IBM WebSphere Liberty Identity Spoofing Vulnerability (CVE-2026-3621)

CVE-2026-3621 identifies an identity spoofing vulnerability affecting IBM WebSphere Application Server Liberty versions 17.0.0.3 through 26.0.0.4. This vulnerability arises when applications are deployed on WebSphere Liberty without authentication or authorization mechanisms configured. An attacker could potentially exploit this flaw to impersonate legitimate users or services, gaining unauthorized access to resources and performing actions on their behalf. This vulnerability was reported to IBM and assigned a CVSS v3.1 base score of 7.5, indicating a high potential impact. Successful exploitation allows for unauthorized actions and data access within the vulnerable WebSphere Liberty environment.

Attack Chain

1. An attacker identifies a WebSphere Liberty instance running a vulnerable version (17.0.0.3 - 26.0.0.4).
2. The attacker determines that an application is deployed on the WebSphere Liberty instance without proper authentication or authorization configurations.
3. The attacker crafts a malicious request, spoofing the identity of a legitimate user.
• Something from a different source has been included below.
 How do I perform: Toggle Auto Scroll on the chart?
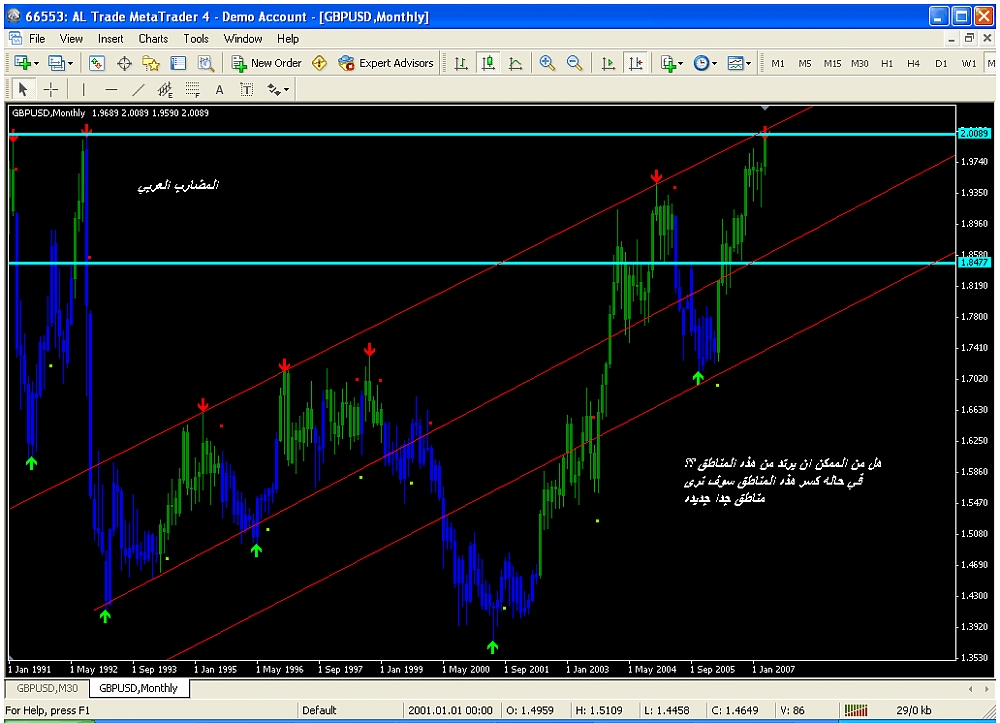pyautogui.click(x=608, y=63)
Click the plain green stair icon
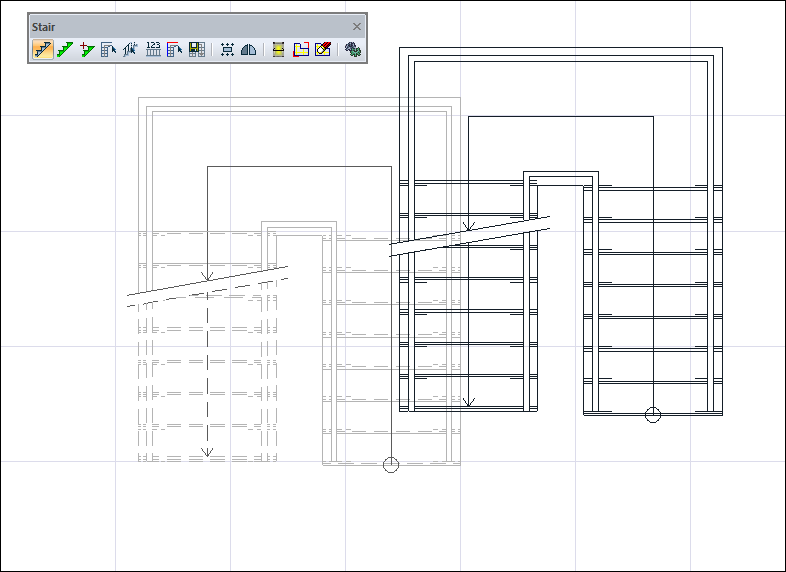Viewport: 786px width, 572px height. (x=65, y=49)
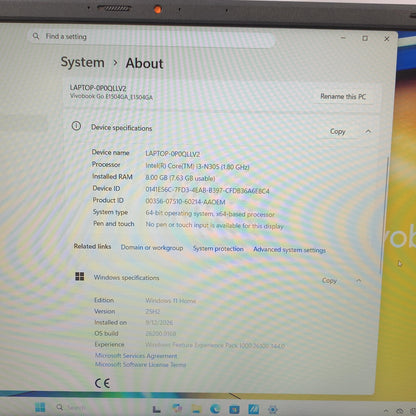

This might involve manipulating HTTP headers or other request parameters.
4. The malicious request is sent to the vulnerable application on the WebSphere Liberty server.
5. The WebSphere Liberty server, lacking proper authentication checks, processes the request under the forged identity.
6. The attacker gains unauthorized access to resources or performs actions associated with the spoofed identity.
7. The attacker can potentially escalate privileges by accessing administrative functions or sensitive data accessible to the spoofed user.

Impact

Successful exploitation of CVE-2026-3621 can lead to significant consequences. An attacker could gain unauthorized access to sensitive data, modify application configurations, or perform actions on behalf of legitimate users, potentially leading to data breaches, service disruption, or complete system compromise. The vulnerability is particularly concerning for organizations that rely on WebSphere Liberty for critical applications and have not implemented proper authentication and authorization controls. The number of affected organizations is currently unknown but will depend on the prevalence of vulnerable WebSphere Liberty instances deployed without adequate security measures.

Recommendation

• Apply appropriate authentication and authorization configurations to all applications deployed on IBM WebSphere Application Server Liberty to mitigate CVE-2026-3621, as described in IBM’s advisory.
• Deploy the Sigma rule “Detect WebSphere Liberty Unauthorized Access Attempt” to identify suspicious requests lacking authentication headers.
• Upgrade to a non-vulnerable version of IBM WebSphere Application Server Liberty outside the range of 17.0.0.3 through 26.0.0.4.